By Henry Bonner (firstname.lastname@example.org)
As we recently explained, the practice of “high-grading” where a miner extracts only the high-grade ore from a deposit has been widely adopted in the mining industry over the past 10 years. The method increases short-term cash flows, but can harm the profitability of a mine over its lifetime.
As an investor, you want the miners in your portfolio to deliver the highest overall return possible.
On this subject, we received a helpful response from reader Mark Jones, a Partner at mining consulting firm Whittle Consulting. He says many mining companies fail to optimize operations for the highest return on investment.
The damage can be caused by well-intentioned, highly proficient technical experts who are applying a narrow-focused approach to the overall mining operation.
They may focus on the individual technical challenges, sometimes destroying part of the shareholders’ value in the process.
In a paper titled Misguided Objectives that Destroy Value, Gerald Whittle, the Managing Director of Whittle Consulting, explains how this happens. He makes some useful points for investors in mining companies. Designing a mine involves a lot of ‘moving parts,’ he explains:
“The fact is that most planning decisions are linked in terms of the consequences they have on the overall outcome, so many complex trade-offs must be considered.” These include the time value of money, the opportunity cost of a decision and planning for a depleting resource.
So what should you look out for? To paraphrase Mr. Whittle:
The mine plan generally attempts to extract as much economic ore as possible; reduce the total expenditures of building the mine; maximize the lifetime of the mine; and minimize the amount of metal lost during the recovery process (where the metal is separated from the host rock).
The problem is that a mine engineer might take on these technical challenges as ends in themselves, instead of maximizing cash returns. As shareholders, our ultimate concern is our return on investment.
· Size of the deposit: The size of an ore deposit generally means the amount of tons that contain a certain percentage of base or precious metals. The problem is that the total number of tons that are worth mining is not necessarily the same as the optimal number for the best economics. Sometimes the overall return will be higher without retrieving certain portions of the mine. But the idea of 60% or 80% retrieval of economic tons can be disconcerting to management.
· Mining costs: Lowering operating costs can damage the overall economics of a mine. For instance, larger equipment can make mining cheaper per ton, but won’t be as discerning of what portions of the ore is worthwhile to extract. Simple pit shapes can make operations run more smoothly and cheaply, but also can result in mining useless portions of the mine. In addition, mining operations account for only 15% of the total cost of the value chain, so mining companies should take into account the effects on the costs of the downstream activities.
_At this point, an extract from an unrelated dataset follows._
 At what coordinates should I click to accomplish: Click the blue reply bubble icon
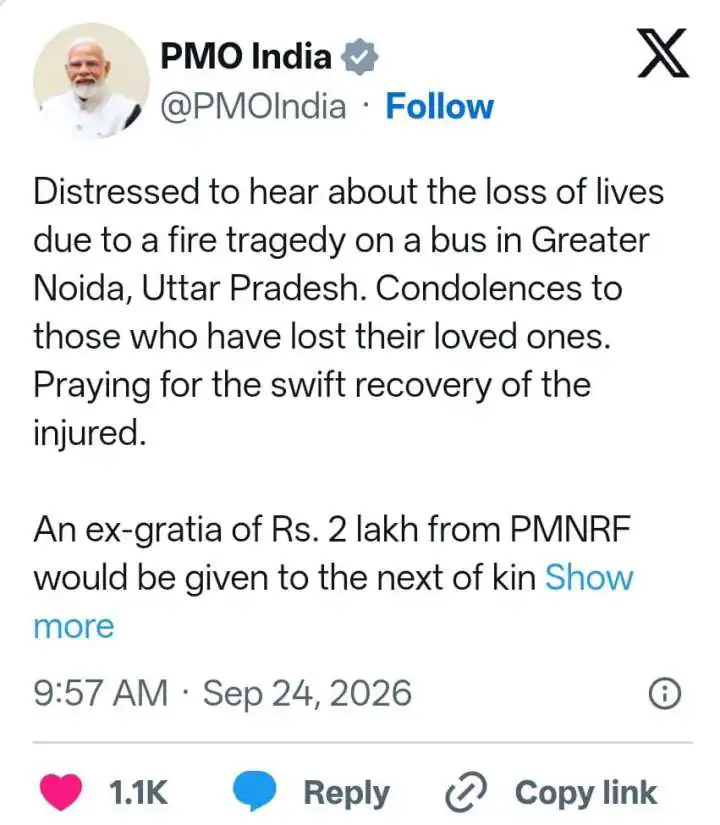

· Maximizing the life of the mine: Extending an operation means the engineers and workers will be employed longer, and governments will enjoy royalties over a longer period. But, especially taking into account the time value of money, extracting the ore quickly can be preferable in order to maximize shareholder returns.
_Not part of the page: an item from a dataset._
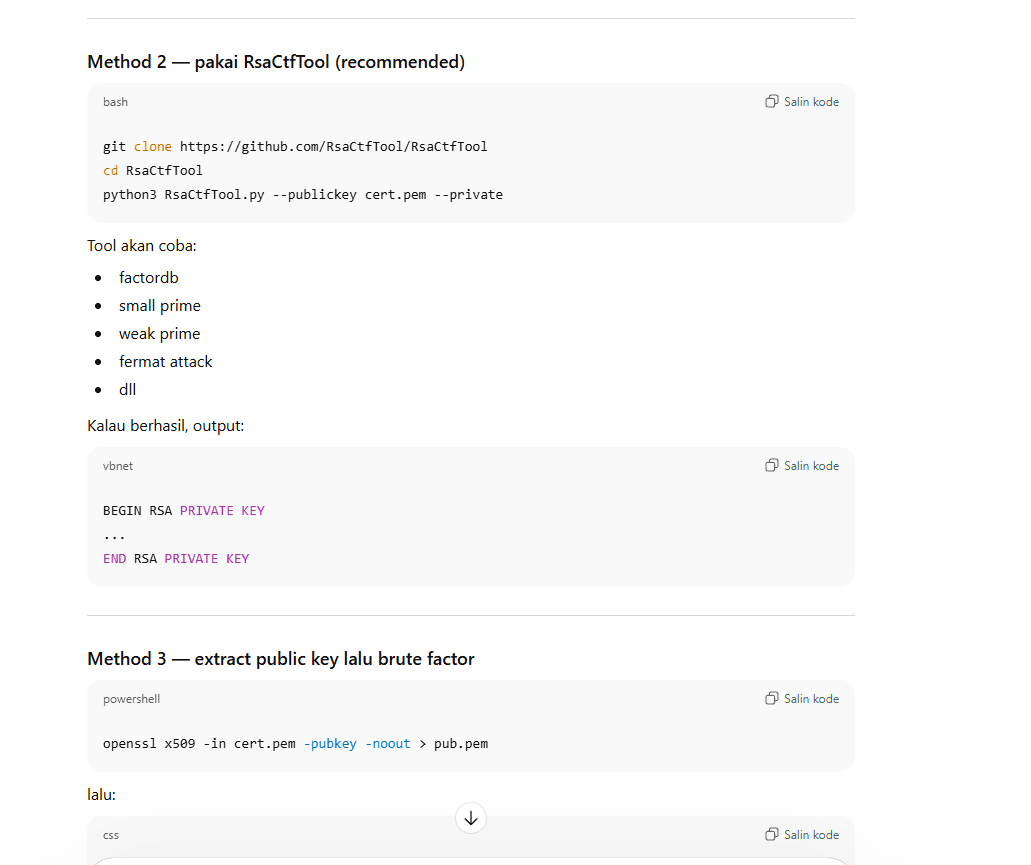
Task: Click the 'powershell' language label
Action: [x=131, y=699]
· Maximizing recovery: Getting the maximum metal from the ore seems to make sense, but there are issues to consider. Increasing recovery for certain types of host rock can increase costs faster than the increase in revenues from the higher recovery. Increasing recovery usually involves leaving the ore at the processing plant longer. This ‘residence time’ can worsen what is often already the main bottleneck in the operation.
The key take-away from these points is that maximizing metal or profit per ton is not the objective – maximizing the cash margin produced per day is.
Another point is that operations engineers prefer to keep everything steady over the life of the mine. It’s easier to run if the same amount of ore comes out each day, and the same amount is processed. But these are not ends in themselves. As Mr. Whittle explains: “Any mining/processing plan that has constant stripping ratio, mining rate, cut-off grade, or plant configuration cannot be optimal, and is therefore subject to improvement.”
“Using simplified, seemingly well-meaning local objectives is not satisfactory, as these can be counterproductive to the overall outcome.”
If you invest in companies who are building or designing a mine, beware if management decides to structure the operation to attempt to address one particular technical consideration.
Shareholders should make sure that technical challenges and operational ease alone aren’t driving management’s decisions. Returns can suffer substantially if management forgets the end goal is to make money for shareholders. You want to see big cash flows early in these capital-intensive projects.
Disclaimer: The referencing of material from Gerald Whittle is not an endorsement of Whittle Consulting,and is cited for informational purposes only. No compensation was made or received in consideration of the publishing of this piece.